By Silvia Marchetti, CNN – As dozens of Italian towns sell off old houses on the cheap, foreigners who rush to grab one are often in search of a year-round sunshine spot, a vacation retreat, or just to live their Italian dream.

But one American family has done it to start a new life far from the United States.

In 2019, the Dawkins family – Nadine, 59, her husband, Kim, 61, and their children Lorenzo, 29, and DeNae, 27 – bought a charming home in the town of Latronico. In the southern region of Basilicata, the town of 4,000 inhabitants is located within the pristine Pollino National Park and surrounded by hot springs.

They got excited after reading CNN’s article about Latronico’s initiative to sell cheap houses that are already inhabitable, rather than ruins for one euro, or a little over a dollar. The town advertises available properties on a dedicated website.

Reading the article at her home in El Paso, Texas, Nadine Dawkins, a retired former soldier and businesswoman, felt the pull of her ancestry.

Her great-great-grandfather was Italian and came to America in the 19th century.

“After hearing my nonna’s stories, I always felt a connection to Italy,” she tells CNN Travel.

“As a soldier stationed in the region many years later, I vowed to return. Years more, my husband and I brought our children over to see where they hailed from.”

Her Italian ancestor took on an American name when he landed in the States: Clint Jeffrey. Nadine doesn’t know much about her great-great-grandmother, Lucinda, who was an enslaved woman on an Arkansas plantation when Jeffreybought her, and “lived out the rest of his days with her,” she says.

“Unfortunately, I have no additional information about Lucinda. All I know is that she was a slave, and he purchased her. My grandmother and great-grandmother never told me anything else about her. I believe it was because of such atrocities that slavery, and the memories of it had on them; because of course being born in the 1800s and early 1900s was a hard time for all Black people in America.”

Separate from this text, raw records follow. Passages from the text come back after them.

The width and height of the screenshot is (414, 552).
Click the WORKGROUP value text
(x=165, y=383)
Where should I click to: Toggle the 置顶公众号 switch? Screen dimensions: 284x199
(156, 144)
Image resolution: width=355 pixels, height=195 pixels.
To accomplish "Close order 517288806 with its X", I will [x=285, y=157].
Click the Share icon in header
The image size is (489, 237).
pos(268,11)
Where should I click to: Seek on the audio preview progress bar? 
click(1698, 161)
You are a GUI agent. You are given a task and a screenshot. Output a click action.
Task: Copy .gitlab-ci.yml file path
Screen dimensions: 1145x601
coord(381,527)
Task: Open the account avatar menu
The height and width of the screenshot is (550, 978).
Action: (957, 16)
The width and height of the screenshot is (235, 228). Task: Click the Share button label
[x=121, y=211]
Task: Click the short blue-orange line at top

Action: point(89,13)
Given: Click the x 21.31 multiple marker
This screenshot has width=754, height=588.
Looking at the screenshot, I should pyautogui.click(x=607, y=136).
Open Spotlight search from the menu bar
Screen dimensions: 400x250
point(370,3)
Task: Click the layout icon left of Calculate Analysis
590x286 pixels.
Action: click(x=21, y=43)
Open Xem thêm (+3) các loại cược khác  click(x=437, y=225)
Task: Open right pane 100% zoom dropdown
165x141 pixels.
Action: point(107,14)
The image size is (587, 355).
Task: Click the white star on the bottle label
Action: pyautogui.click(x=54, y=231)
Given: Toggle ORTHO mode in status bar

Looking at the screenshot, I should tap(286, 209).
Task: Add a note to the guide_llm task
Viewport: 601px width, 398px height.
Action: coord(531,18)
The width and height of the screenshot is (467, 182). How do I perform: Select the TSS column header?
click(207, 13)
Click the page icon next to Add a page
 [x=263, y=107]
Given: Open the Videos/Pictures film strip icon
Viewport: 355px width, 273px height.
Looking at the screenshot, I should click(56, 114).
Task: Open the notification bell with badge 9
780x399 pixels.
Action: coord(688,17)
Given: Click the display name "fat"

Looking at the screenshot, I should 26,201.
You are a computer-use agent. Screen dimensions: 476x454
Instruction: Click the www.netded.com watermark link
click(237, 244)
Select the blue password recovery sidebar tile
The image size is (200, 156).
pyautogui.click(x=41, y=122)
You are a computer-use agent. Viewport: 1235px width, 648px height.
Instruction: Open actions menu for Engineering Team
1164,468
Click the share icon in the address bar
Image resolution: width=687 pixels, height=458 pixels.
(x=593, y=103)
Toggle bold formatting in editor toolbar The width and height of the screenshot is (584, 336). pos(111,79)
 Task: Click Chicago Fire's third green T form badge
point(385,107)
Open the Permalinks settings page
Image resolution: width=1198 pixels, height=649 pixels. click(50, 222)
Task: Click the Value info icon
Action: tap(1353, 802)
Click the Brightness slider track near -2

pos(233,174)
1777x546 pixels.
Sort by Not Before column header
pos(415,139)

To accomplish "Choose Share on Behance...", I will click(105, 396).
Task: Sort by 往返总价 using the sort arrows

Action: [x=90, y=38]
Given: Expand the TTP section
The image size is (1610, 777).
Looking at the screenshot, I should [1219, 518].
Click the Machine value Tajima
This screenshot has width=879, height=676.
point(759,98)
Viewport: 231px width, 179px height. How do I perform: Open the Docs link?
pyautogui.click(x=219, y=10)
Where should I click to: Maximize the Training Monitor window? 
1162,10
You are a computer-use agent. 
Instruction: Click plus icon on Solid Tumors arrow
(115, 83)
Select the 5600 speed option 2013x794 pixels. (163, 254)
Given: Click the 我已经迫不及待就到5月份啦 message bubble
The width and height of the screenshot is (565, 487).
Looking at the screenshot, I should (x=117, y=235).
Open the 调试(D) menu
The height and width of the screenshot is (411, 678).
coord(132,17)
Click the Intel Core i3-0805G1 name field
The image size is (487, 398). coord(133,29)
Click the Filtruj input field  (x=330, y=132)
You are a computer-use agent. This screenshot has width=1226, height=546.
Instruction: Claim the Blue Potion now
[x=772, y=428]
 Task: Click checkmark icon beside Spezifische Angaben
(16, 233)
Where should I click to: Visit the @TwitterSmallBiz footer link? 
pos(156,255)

The family decided they wanted to leave the US in 2020, following the murder of George Floyd.

“[It] showed the world how we as Black people in America have been treated for centuries,” says Nadine.

“All the racism, all the divisiveness, all the hate that the last administration brought to the forefront” has caused an “exodus” from America of Black people who have the means to do so, she says.

“Basically, police brutality towards Black people, mass shootings from domestic terrorists, and just the overall hate in this country is why we are leaving the USA.”

Their move follows Nadine’s 30-year career in the military, while Kim Dawkins works for the US government.

The family will be shortly moving to Panama before taking the final leap across the Atlantic to Latronico.

Nadine doesn’t know where exactly her ancestor hailed from, but snapping up one of Latronico’s cheap homes seemed like a good way to reconnect with her roots.

“I was up in the middle of the night during Covid, with lots of time to read, when I came across the CNN story. Immediately we sent an email to the deputy mayor Vincenzo Castellano and looked at properties online.

“We didn’t expect it – he contacted us the very next day. We set up a video call, he sent us a video of our selected home. That sealed our fate: We bought the house sight unseen, without going to Italy,” she recalls.